The legend of the geomorphological map will, just like the legend made by Schadee (2020), be based on the legend created by Frank (1987) and the legend created by Pachur &

Schultz (1983). According to Schadee the legend made by Frank (1987) is very detailed and it contains classifications of most landforms that can be found in Germany. Schadee (2020) also states that the legend created by Frank (1987) has been based on the legend made by Pachur & Schultz (1983) which was made for a similar area as the Central Baruther ice marginal valley. However, according to Schadee (2020) the existing legends needed some additions to better show the important features of the research area. Therefore the legend created by Schadee (2020) will be used for the geomorphological map of this year and identified features that are not yet in that legend will be added based on the legend created by Frank (1987).

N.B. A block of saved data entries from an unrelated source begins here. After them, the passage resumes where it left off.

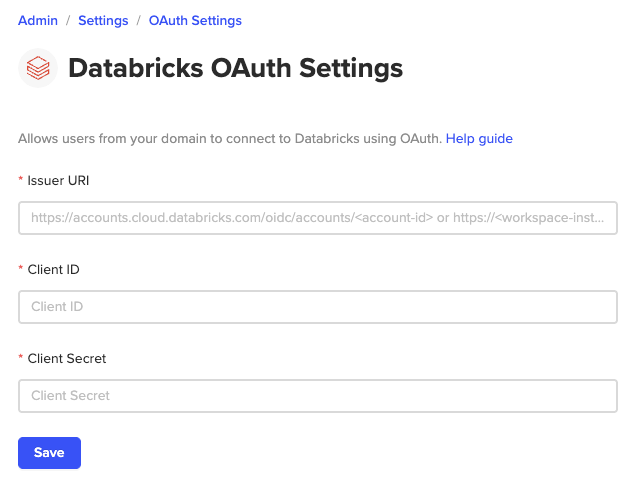Click the red asterisk beside Client ID
The height and width of the screenshot is (480, 627).
[21, 270]
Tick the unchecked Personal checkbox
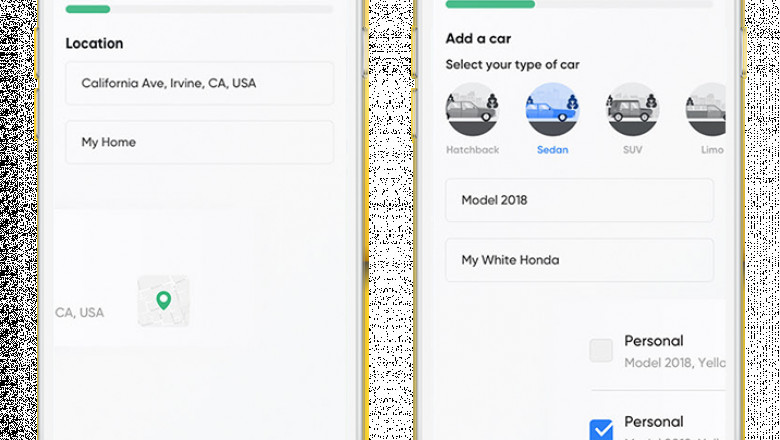The height and width of the screenshot is (440, 780). pyautogui.click(x=601, y=350)
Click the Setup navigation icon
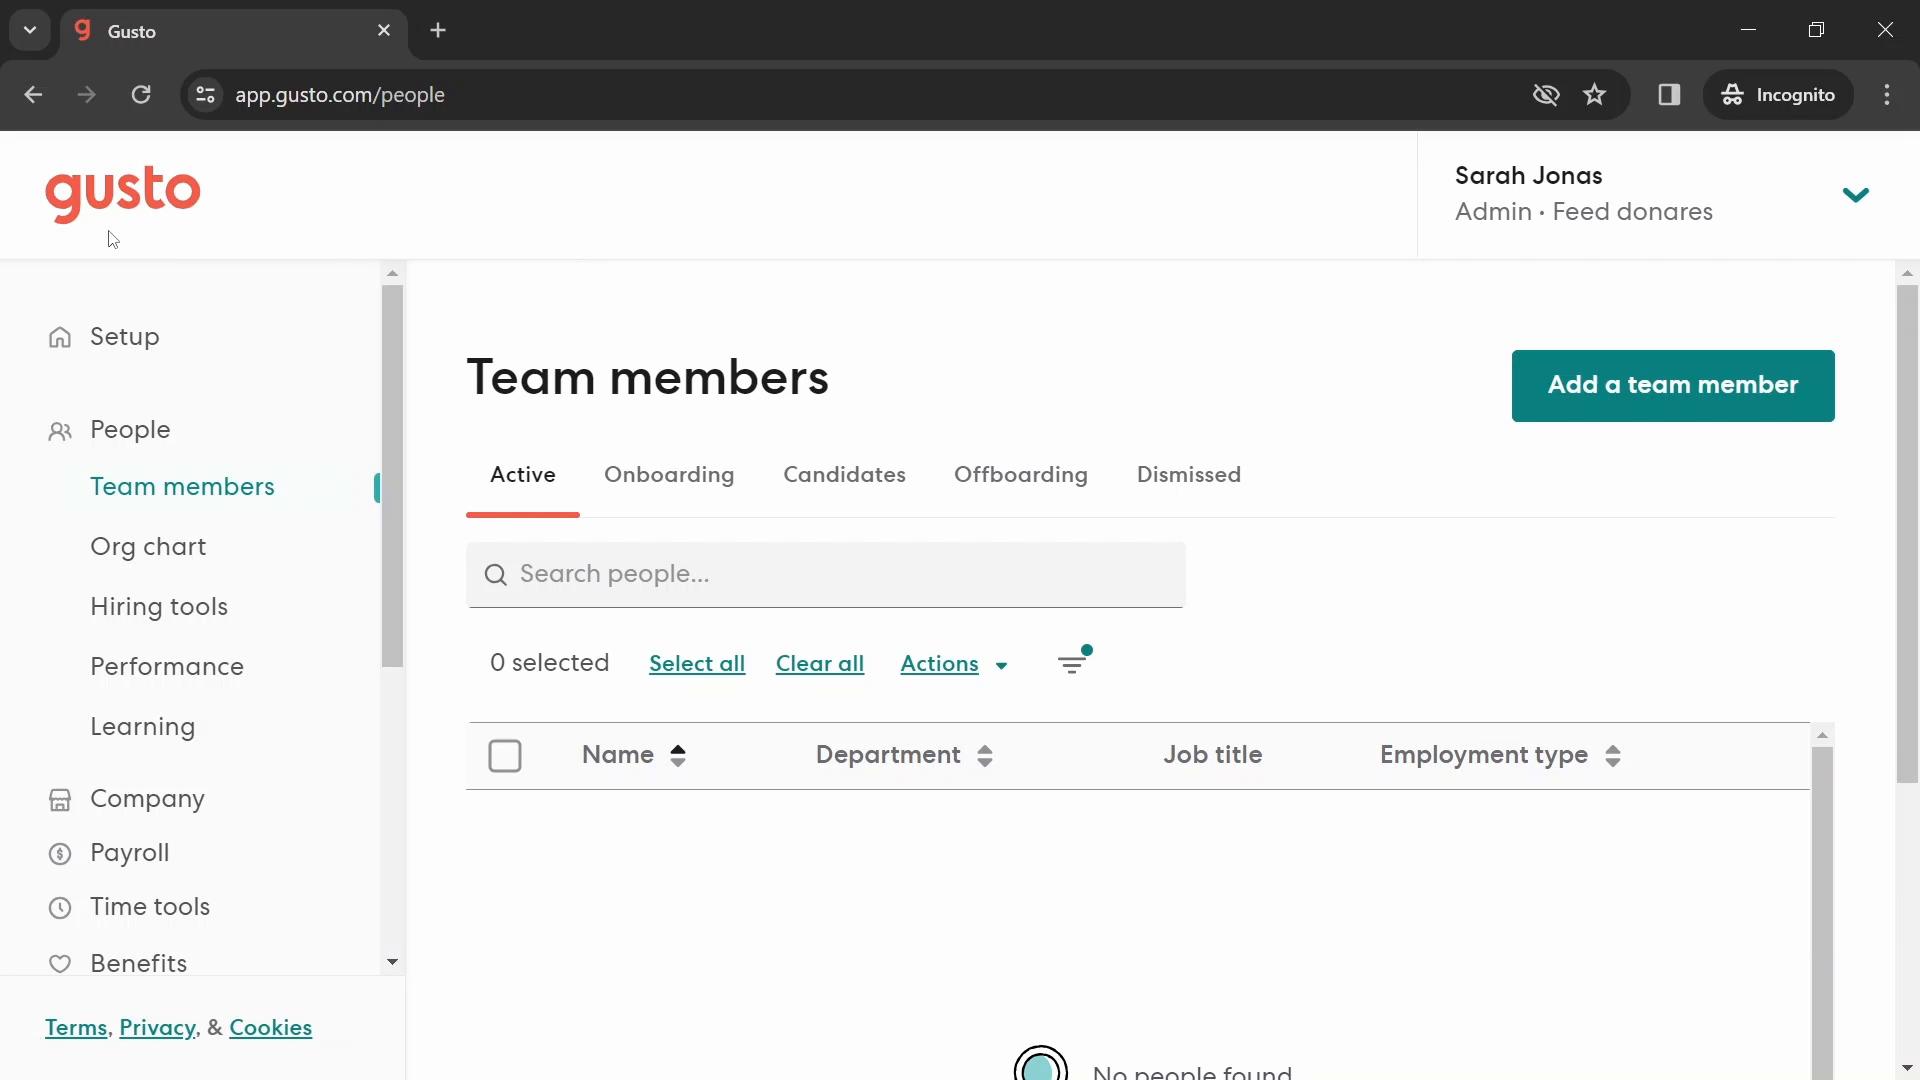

In order to create the correct symbology to the geomorphological map Schadee (2020) added codes to the features. These codes have been based on the classifications of the legend. However the classifications in the legends use dots to differentiate between main classifications, landforms and categories. The codes used for the symbology in ArcGIS Pro can not contain “.”. Therefore the “.” has been replaced by “0”. This means for example that the legend unit 13.6 Fluvioglacial Accumulative will be marked with 1306 in the attribute table on ArcGIS Pro as can be seen in figure 3.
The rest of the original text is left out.